EXERCISE INSTRUCTIONS: Reproduce the material from the line containing "Image resolution: width=1024" down to the line containing "center [874, 272].", substituting "Screen resolution" for "Image resolution" and leaving everything else unchanged.

SOURCE MATERIAL:
============================================================
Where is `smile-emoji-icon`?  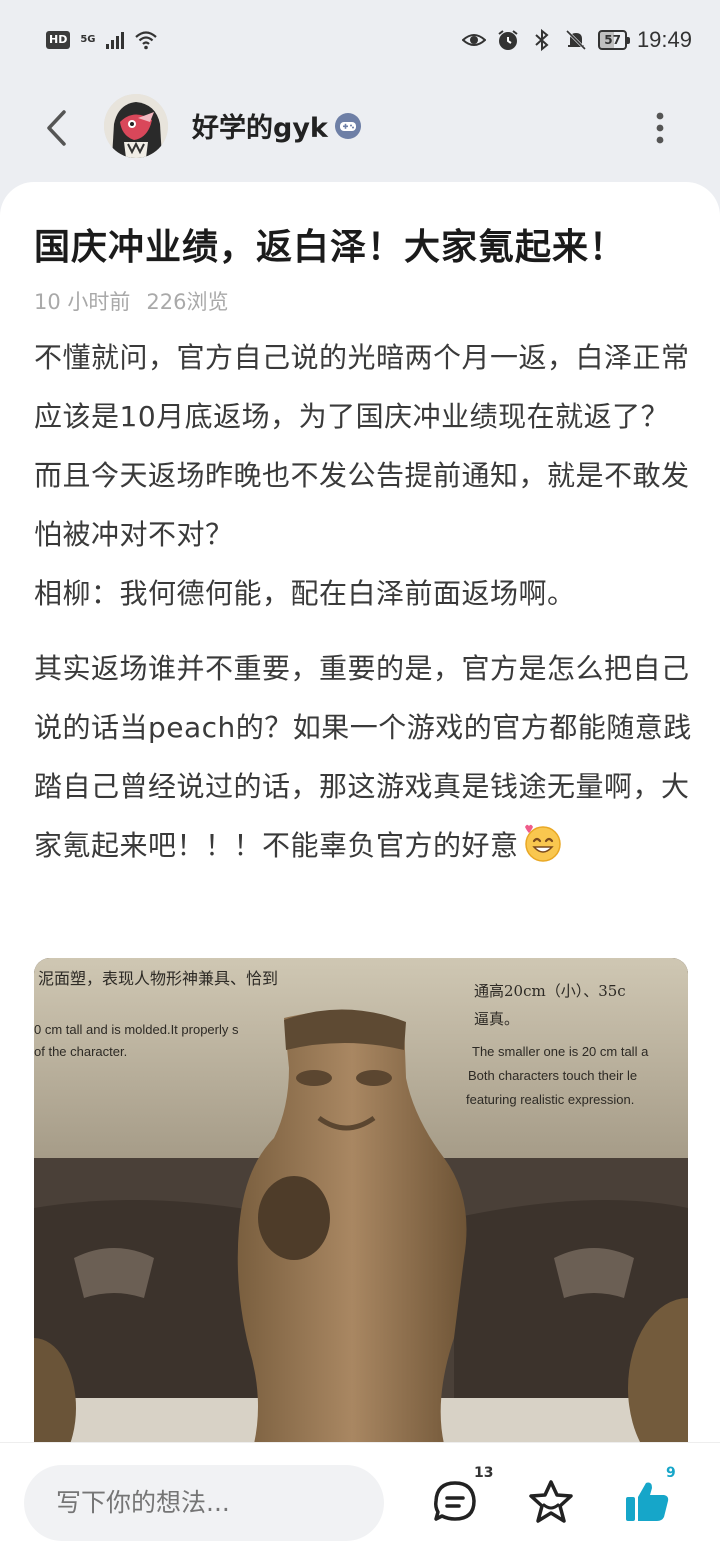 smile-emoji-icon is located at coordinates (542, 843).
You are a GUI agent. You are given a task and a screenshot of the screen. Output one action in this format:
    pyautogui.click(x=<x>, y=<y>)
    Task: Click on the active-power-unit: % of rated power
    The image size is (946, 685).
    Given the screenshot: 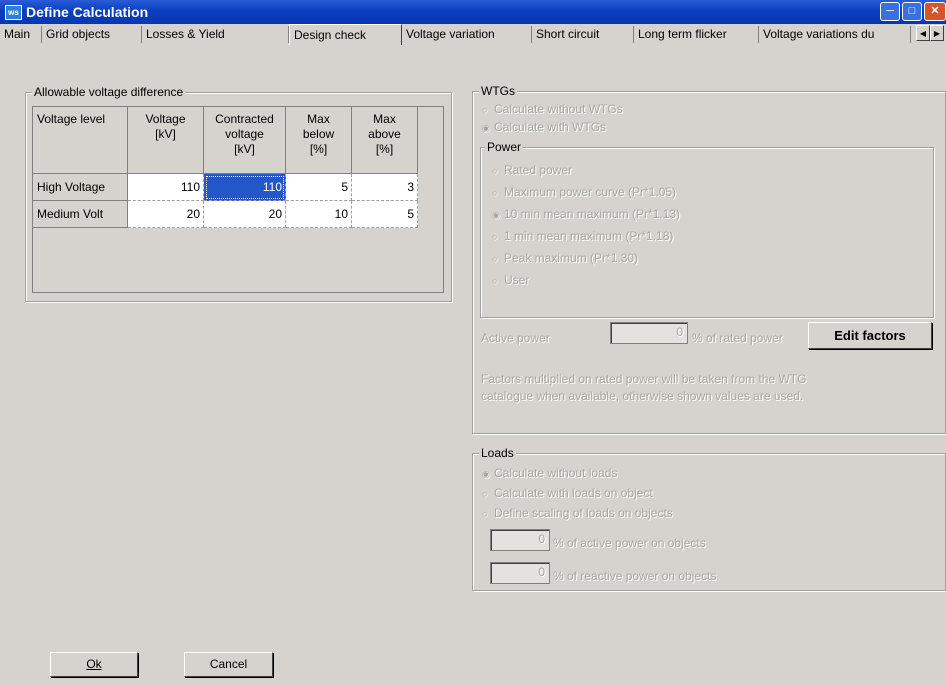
============================================================
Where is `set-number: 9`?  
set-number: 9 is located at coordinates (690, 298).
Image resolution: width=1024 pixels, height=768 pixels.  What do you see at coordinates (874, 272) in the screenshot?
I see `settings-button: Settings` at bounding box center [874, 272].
============================================================
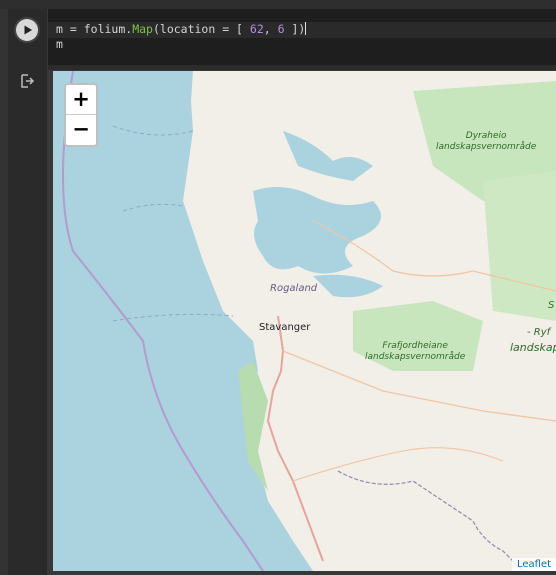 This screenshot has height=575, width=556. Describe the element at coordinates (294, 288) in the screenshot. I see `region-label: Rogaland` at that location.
============================================================
RESPONSE:
Screen resolution: width=1024 pixels, height=768 pixels.  What do you see at coordinates (874, 272) in the screenshot?
I see `settings-button: Settings` at bounding box center [874, 272].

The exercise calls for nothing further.